Born in 1982, Samuel Gratacap graduated from the Marseille School of Fine Arts (ESBAM) in 2010. Curious about the reality behind the immigration data, he ventured into the administrative detention center of Marseille in 2007. There, he discovered a transit space, the “15-15” to use the expression of a man then met in the visiting room: “detained for fifteen days and judged in fifteen minutes”. Samuel Gratacap shot people looking for a future, for what they call “luck”. He also collected testimonies that brought him to Lampedusa (Italy) in 2010. A sort of journey backwards. There again, the photograph tried to capture the “shameful” side of the Italian island. Shaken by the fate of shipwrecked immigrants, inhabitants collect washed-up items. From the documents he found, Samuel Gratacap built a subjective story that brought him further away, to Zarzis, a coastal city of South Tunisia, and then to the Choucha refugee camp, a few kilometers away from the Libyan border. During the summer 2013, when the international organizations officially closed the camp, the migrants who did not secure refugee status set off to Libya. The photographer then travelled to Tripoli where he continued his work on confinement places and waiting zones for daily workers.  Natalie Thiriez

Samuel Gratacap received a grant from the CNAP in 2012 (aid fund for documentary contemporary photography) then the prize BAL-ADAGP de la jeune création in 2013. His first monographic exhibition entitled La Chance was held at the CRAC Languedoc-Roussillon of Sètes in 2014. His 2-year project in the Choucha refugee camp in Tunisia (2012-2014) also gave way to a monographic exhibition at the BAL (Paris) in 2015 and to a publication by Filigranes. The same year, he earned a special mention from the jury during the Plat(t)form portfolio viewing organized at the Fotomuseum of Winterthur, along with a research grant from the FNAGP and the Agnès b. endowment fund for the project Les Naufragé(e)s (Libya) exhibited at the Arab World Institute during the Biennale of Photography in the Contemporary Arab World. In 2017, he won the “Arendt Prize for the European month of photography” following his monographic exhibition at the MUDAM. The same year, he presented “Fifty Fifty” during the Rencontres d’Arles, an exhibition around Libya, torn apart between war and the situation of migrants.

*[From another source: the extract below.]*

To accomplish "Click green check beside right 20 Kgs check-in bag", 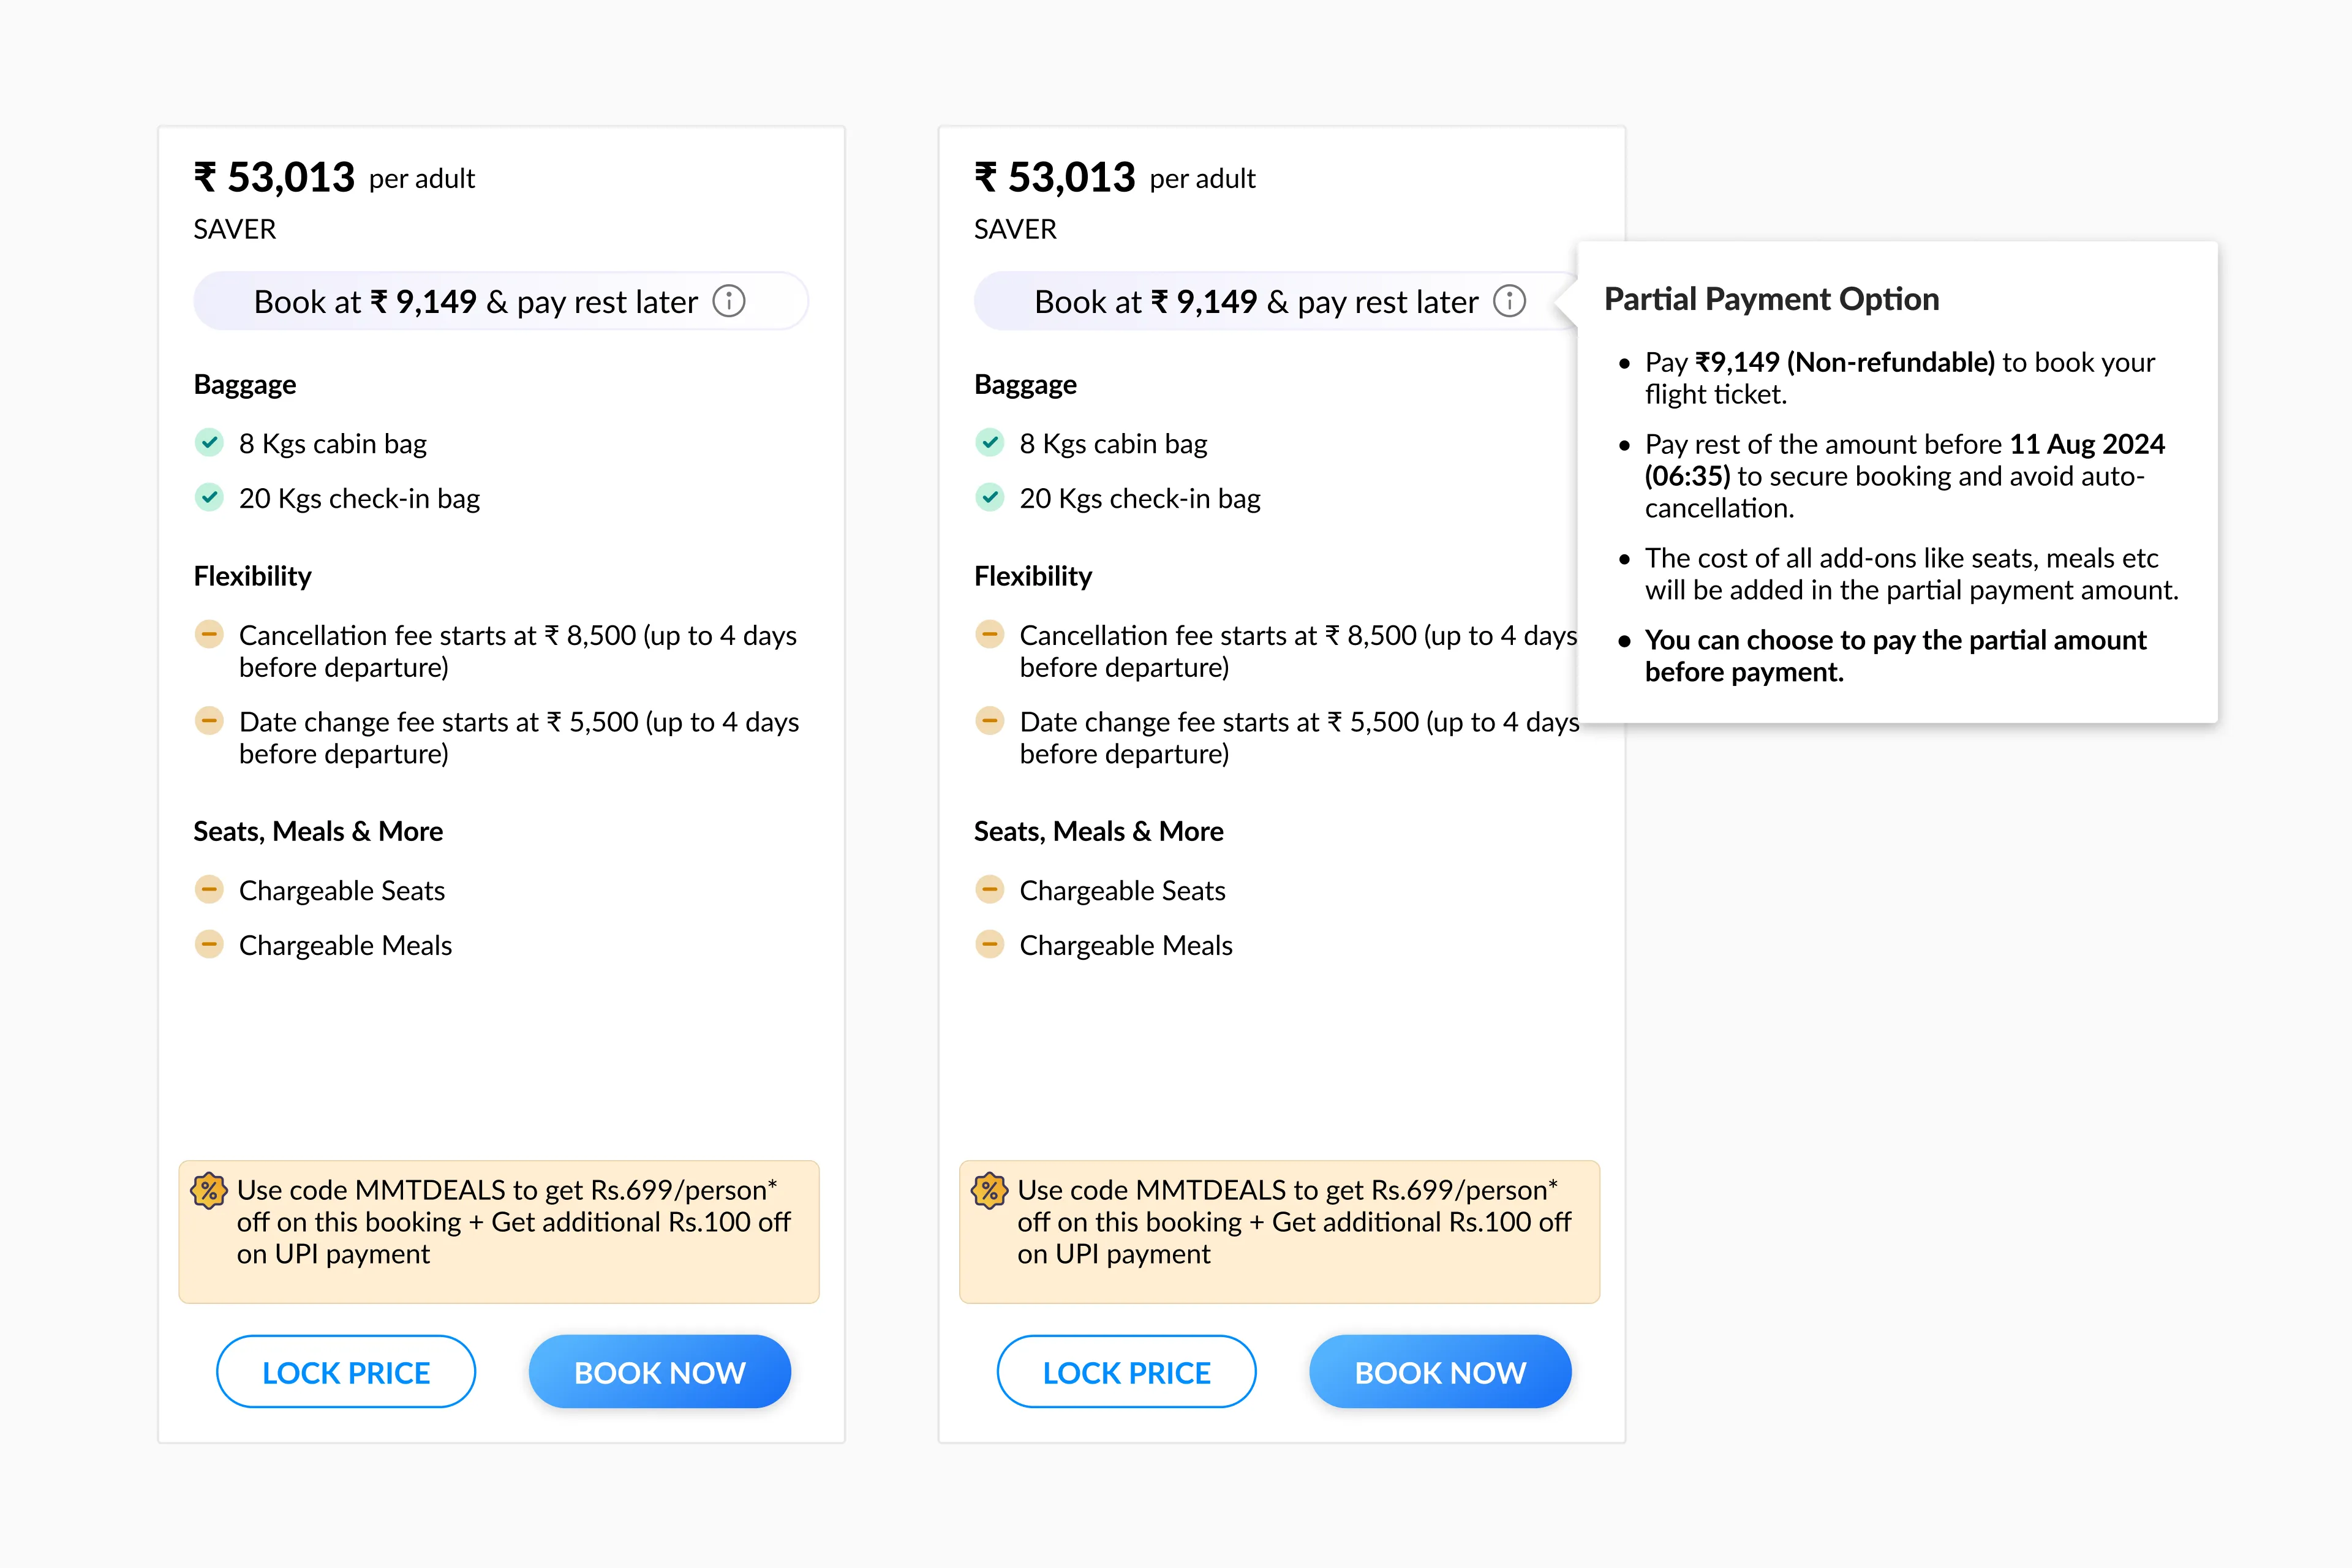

Né en 1982, Samuel Gratacap est diplômé de l’école supérieure des beaux-arts de Marseille (2010). Curieux de la réalité cachée par les chiffres de l’immigration, il pousse les portes du centre de rétention administrative de Marseille en 2007. Il découvre un espace transitoire, le « 15-15 » pour reprendre l’expression d’un homme alors rencontré dans un parloir : « Quinze jours d’enfermement, quinze minutes de jugement ». Samuel Gratacap photographie des hommes en quête d’avenir, en quête de ce qu’ils appellent « la chance ». Il recueille aussi des témoignages qui le conduiront en 2010 à Lampedusa (Italie). Une manière de chemin à l’envers. Là encore, c’est le versant « honteux » de l’île italienne que le photographe s’efforce de révéler. Ébranlés par le sort des naufragés, des habitants y rassemblent des objets échoués. À partir de ces documents trouvés, le photographe bâtit un récit subjectif qui le mènera toujours plus loin, à Zarzis, ville portuaire du Sud tunisien, puis au camp de Choucha, à quelques kilomètres de la frontière libyenne. À l’été 2013, lorsque les organisations internationales ferment officiellement le camp, les migrants n’ayant pas réussi à obtenir le statut de réfugié prennent le chemin de la Libye. Le photographe rejoint alors Tripoli, où il poursuit son travail sur les lieux d’enfermement et les zones d’attente des travailleurs journaliers. Natalie Thiriez

Il est lauréat d’une bourse du CNAP en 2012 (fonds d’aide à la photographie documentaire contemporaine) puis du prix Le Bal-ADAGP de la jeune création en 2013. Première exposition monographique La Chance au CRAC Languedoc-Roussillon de Sète en 2014. Son travail réalisé durant deux années en Tunisie dans le camp de réfugiés de Choucha (2012-2014) a fait l’objet d’une exposition personnelle au Bal (Paris) en 2015 et d’une publication aux éditions Filigranes. Cette même année, il reçoit la mention spéciale du jury lors des rencontres Plat(t)form du Fotomuseum de Winterthur ainsi qu’une bourse de travail de la FNAGP (Fondation nationale des arts graphiques et plastiques) et du fonds de dotation agnès b. pour le projet Les Naufragé(e)s (Libye), exposé à l’Institut du Monde Arabe dans le cadre de la Biennale des photographes du monde arabe contemporain. En 2017, il remporte le « Prix Arendt du Mois européen de la photographie » suite à son exposition personnelle au MUDAM. Cette même année, Il expose Fifty Fifty dans le cadre officiel des Rencontres d’Arles, une exposition sur une Libye déchirée entre la guerre et le sort des migrants.